→ **SET OF TASKS**:
A) Quote the article on Westpac's scam prompts word for word from "Westpac’s fraud systems" to "bank by phone.".
B) Render this sentence from the article on Westpac's scam prompts into Spanish: "The prompts would only come up for about 1-2 per cent of transactions that were flagged as high risk."

→ **EXTRACTED TEXT**:
The nation’s second-largest lender said it would be the first bank to integrate sophisticated fraud detection systems with its digital payment platforms to help customers identify potential scams before payments were made.

Westpac’s fraud systems will activate prompts with information requests for customers making payments online, when the bank detects from the customer and payment details that there is a high scam risk.

If after three to six questions are answered and Westpac’s proprietary algorithm decides the payment is highly likely to be a scam, the bank will not process the payment. Customers will then have to engage with the bank by phone.

“The prompts will inject important friction into the payments process, helping alert customers ‘in the moment’,” Westpac chief executive Peter King said.

“We’ve seen examples of this implemented in banks overseas with really successful results.”

Mr King said the questions would be “dynamic” and relevant to the payment circumstances and would add “less than a minute” to the payment process. “But it could save a customer much more than that if they are being targeted by scammers,” he said.

The prompts would only come up for about 1-2 per cent of transactions that were flagged as high risk.

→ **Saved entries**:
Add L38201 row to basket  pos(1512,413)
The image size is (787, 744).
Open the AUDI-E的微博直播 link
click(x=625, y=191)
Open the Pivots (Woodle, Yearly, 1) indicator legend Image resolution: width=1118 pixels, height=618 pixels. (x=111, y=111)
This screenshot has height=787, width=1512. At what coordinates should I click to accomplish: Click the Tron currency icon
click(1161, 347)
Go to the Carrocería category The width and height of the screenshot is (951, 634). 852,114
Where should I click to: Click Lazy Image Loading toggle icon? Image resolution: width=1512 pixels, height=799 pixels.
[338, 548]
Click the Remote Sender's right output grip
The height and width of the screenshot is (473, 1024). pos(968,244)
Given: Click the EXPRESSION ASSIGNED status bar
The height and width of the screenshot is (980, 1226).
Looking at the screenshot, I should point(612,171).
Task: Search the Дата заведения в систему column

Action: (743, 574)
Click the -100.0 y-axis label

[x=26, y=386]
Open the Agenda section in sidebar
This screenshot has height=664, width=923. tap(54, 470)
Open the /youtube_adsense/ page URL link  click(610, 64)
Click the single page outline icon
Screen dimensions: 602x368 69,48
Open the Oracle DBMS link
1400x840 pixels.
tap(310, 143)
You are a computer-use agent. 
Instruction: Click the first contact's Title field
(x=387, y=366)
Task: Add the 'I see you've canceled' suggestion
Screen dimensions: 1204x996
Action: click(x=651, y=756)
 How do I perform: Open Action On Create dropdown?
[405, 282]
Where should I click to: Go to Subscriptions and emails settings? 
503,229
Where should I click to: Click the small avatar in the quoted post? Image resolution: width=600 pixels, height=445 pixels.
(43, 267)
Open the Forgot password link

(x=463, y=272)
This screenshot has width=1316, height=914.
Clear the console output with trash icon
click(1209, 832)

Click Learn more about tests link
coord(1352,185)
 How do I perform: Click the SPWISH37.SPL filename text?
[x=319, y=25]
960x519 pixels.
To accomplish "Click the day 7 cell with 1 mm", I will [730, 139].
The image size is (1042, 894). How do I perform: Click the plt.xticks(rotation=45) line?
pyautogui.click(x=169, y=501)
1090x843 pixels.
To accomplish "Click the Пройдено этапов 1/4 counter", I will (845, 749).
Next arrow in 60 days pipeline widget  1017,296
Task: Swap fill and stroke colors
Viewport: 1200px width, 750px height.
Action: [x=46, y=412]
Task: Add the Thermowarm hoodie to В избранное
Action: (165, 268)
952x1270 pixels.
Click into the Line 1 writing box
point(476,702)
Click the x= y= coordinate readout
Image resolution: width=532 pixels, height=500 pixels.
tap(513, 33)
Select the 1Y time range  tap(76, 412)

→ **RESPONSES**:
A)
Westpac’s fraud systems will activate prompts with information requests for customers making payments online, when the bank detects from the customer and payment details that there is a high scam risk.

If after three to six questions are answered and Westpac’s proprietary algorithm decides the payment is highly likely to be a scam, the bank will not process the payment. Customers will then have to engage with the bank by phone.

B) Los avisos solo aparecerían en alrededor del 1-2 por ciento de las transacciones marcadas como de alto riesgo.